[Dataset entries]
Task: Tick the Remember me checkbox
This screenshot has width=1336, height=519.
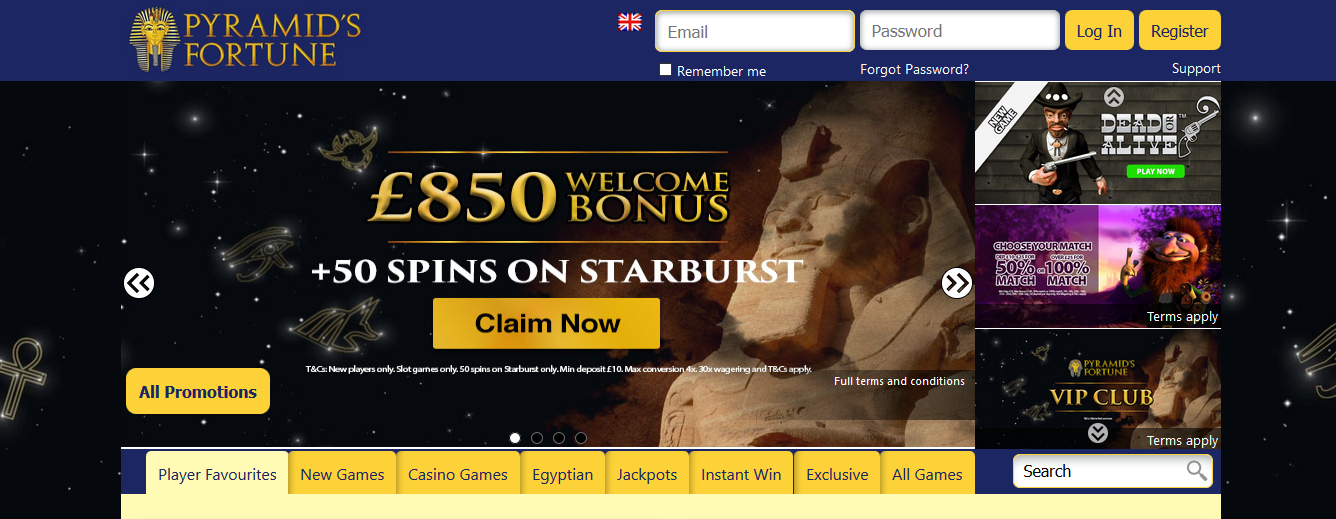Action: click(x=666, y=70)
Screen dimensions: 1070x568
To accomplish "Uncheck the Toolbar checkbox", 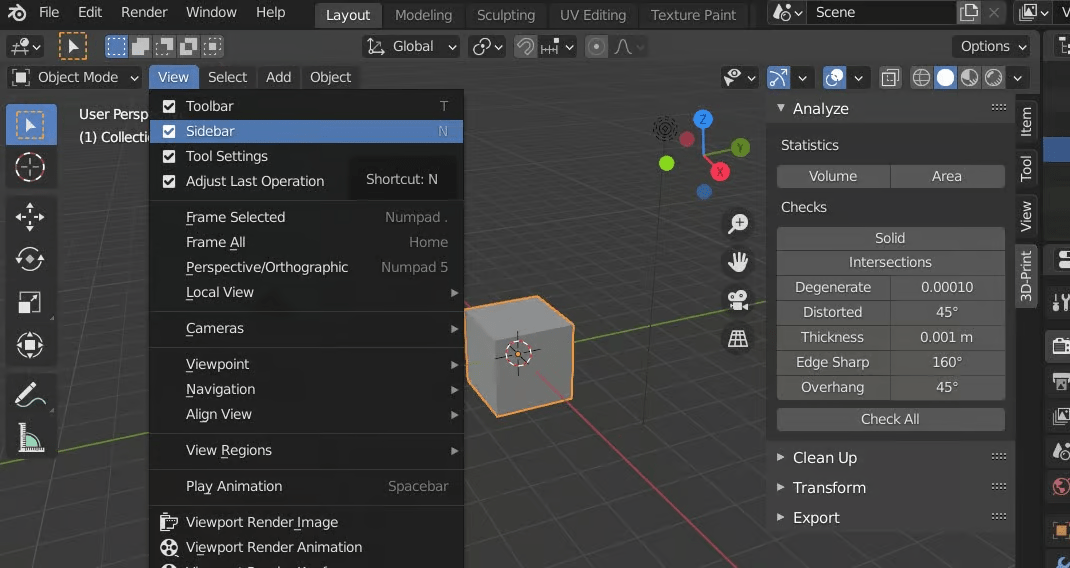I will point(169,106).
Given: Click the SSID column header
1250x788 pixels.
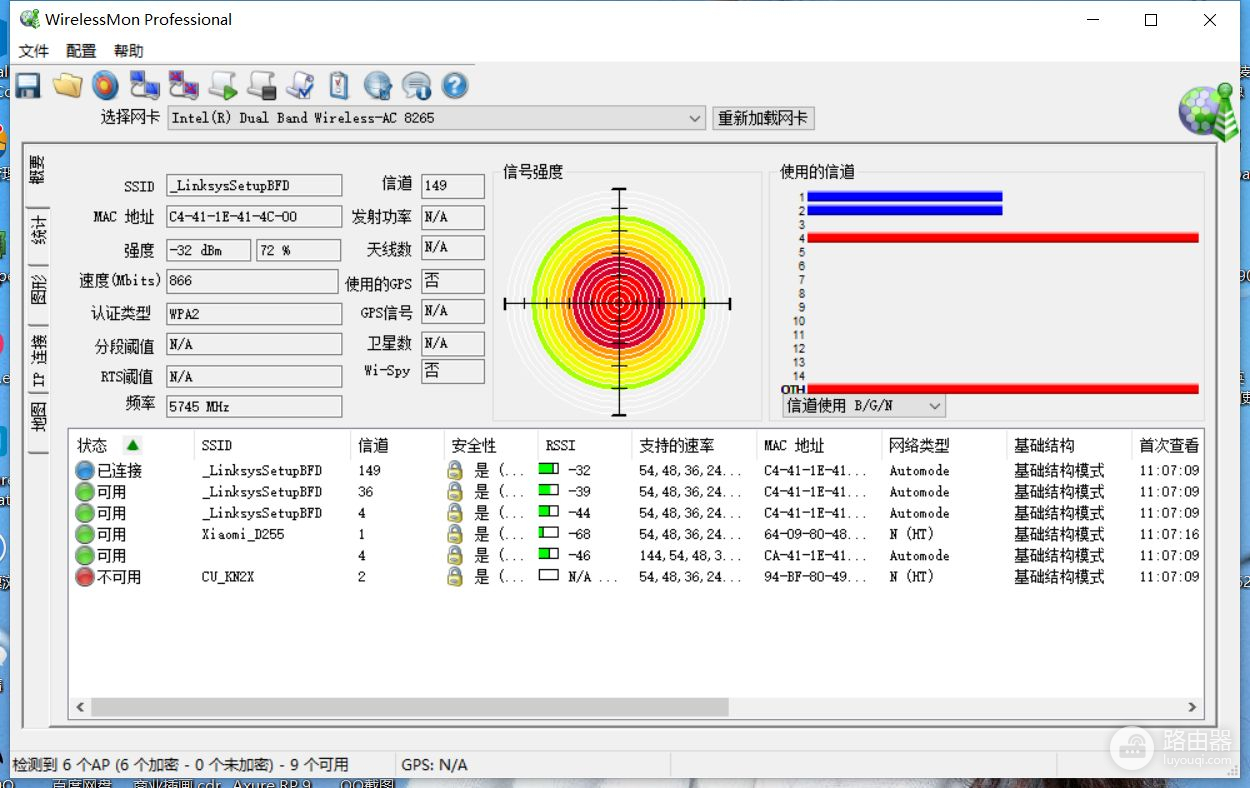Looking at the screenshot, I should click(x=217, y=445).
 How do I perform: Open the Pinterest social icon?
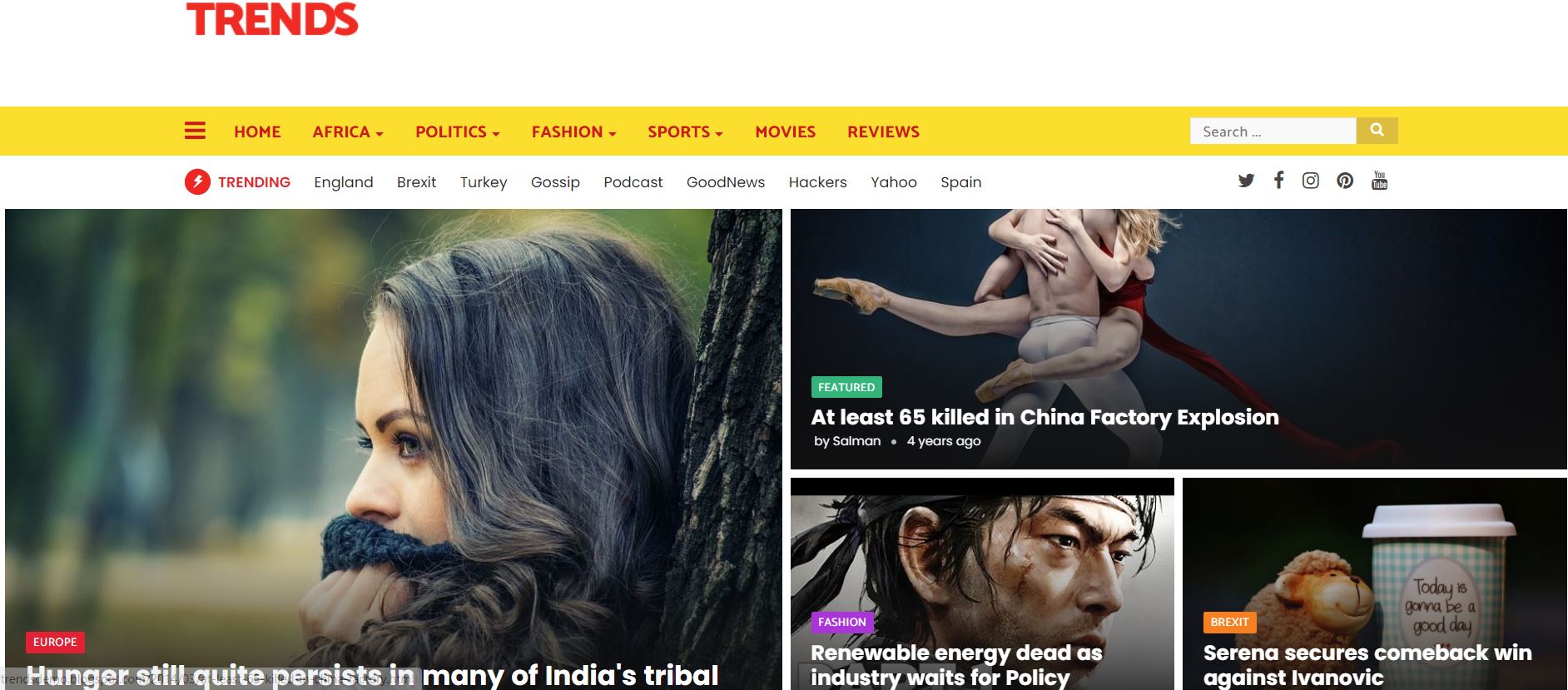point(1345,181)
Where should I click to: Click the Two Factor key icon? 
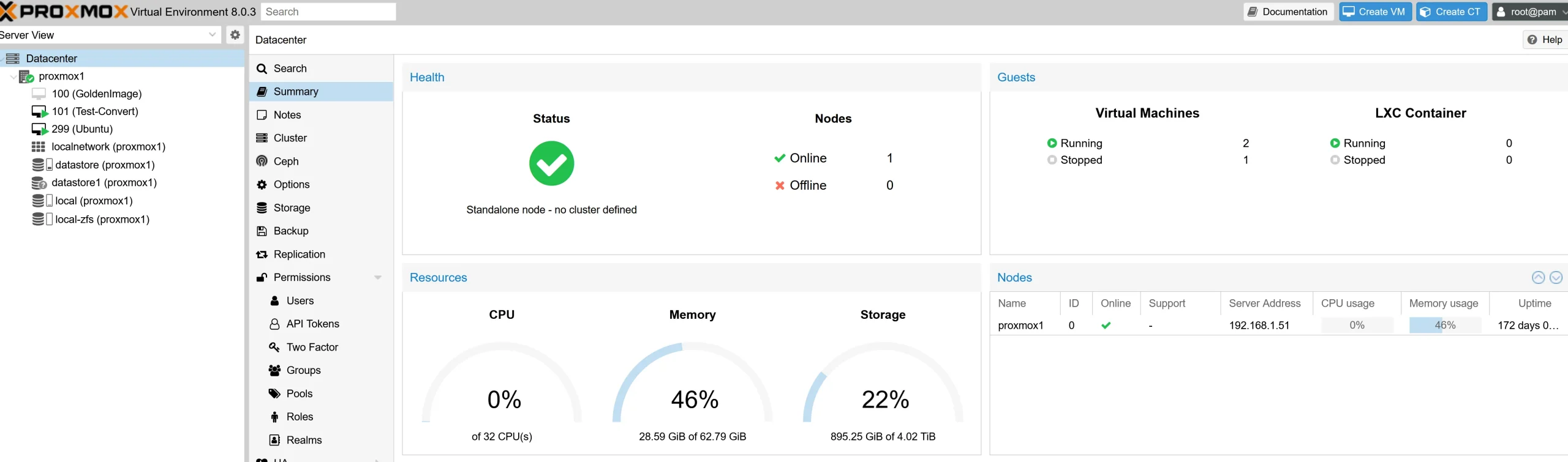[274, 348]
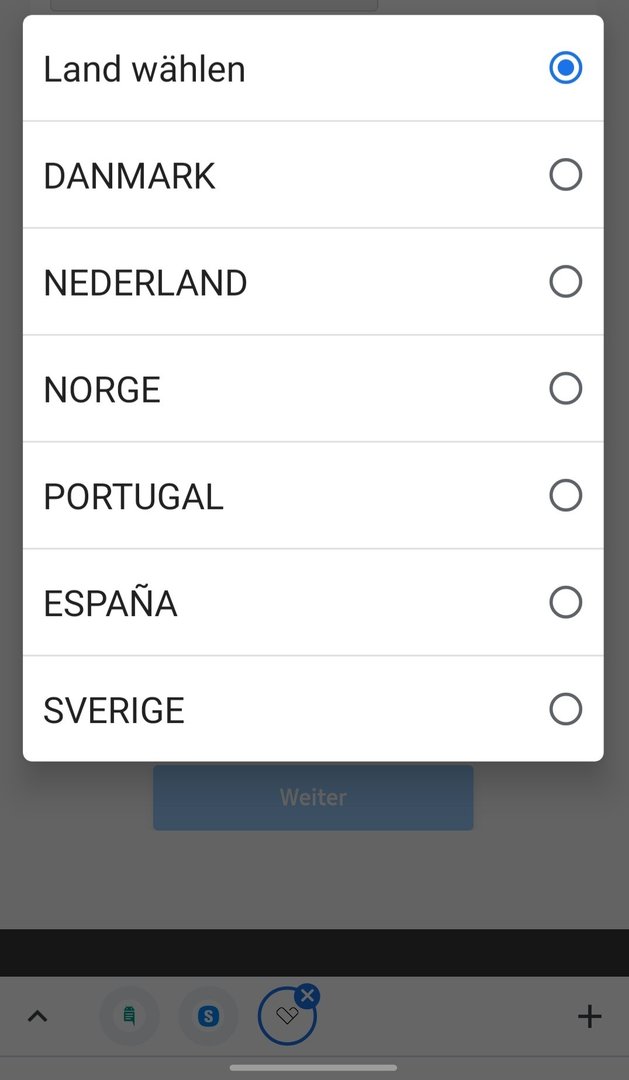Add a new tab with plus icon
This screenshot has width=629, height=1080.
tap(589, 1016)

▸ WHAT TO WORK ON:
Final task for the records above: print exactly the lines from the one that contains "1250x788 pixels." through the last line, both ends included, pictures excluded.

▸ RESPONSE FOR THIS EXERCISE:
1250x788 pixels.
Looking at the screenshot, I should click(x=217, y=445).
 How do I perform: Open the Pinterest social icon?
point(1345,181)
Where should I click to: Click the Two Factor key icon? 
[274, 348]
Add a new tab with plus icon
This screenshot has width=629, height=1080.
tap(589, 1016)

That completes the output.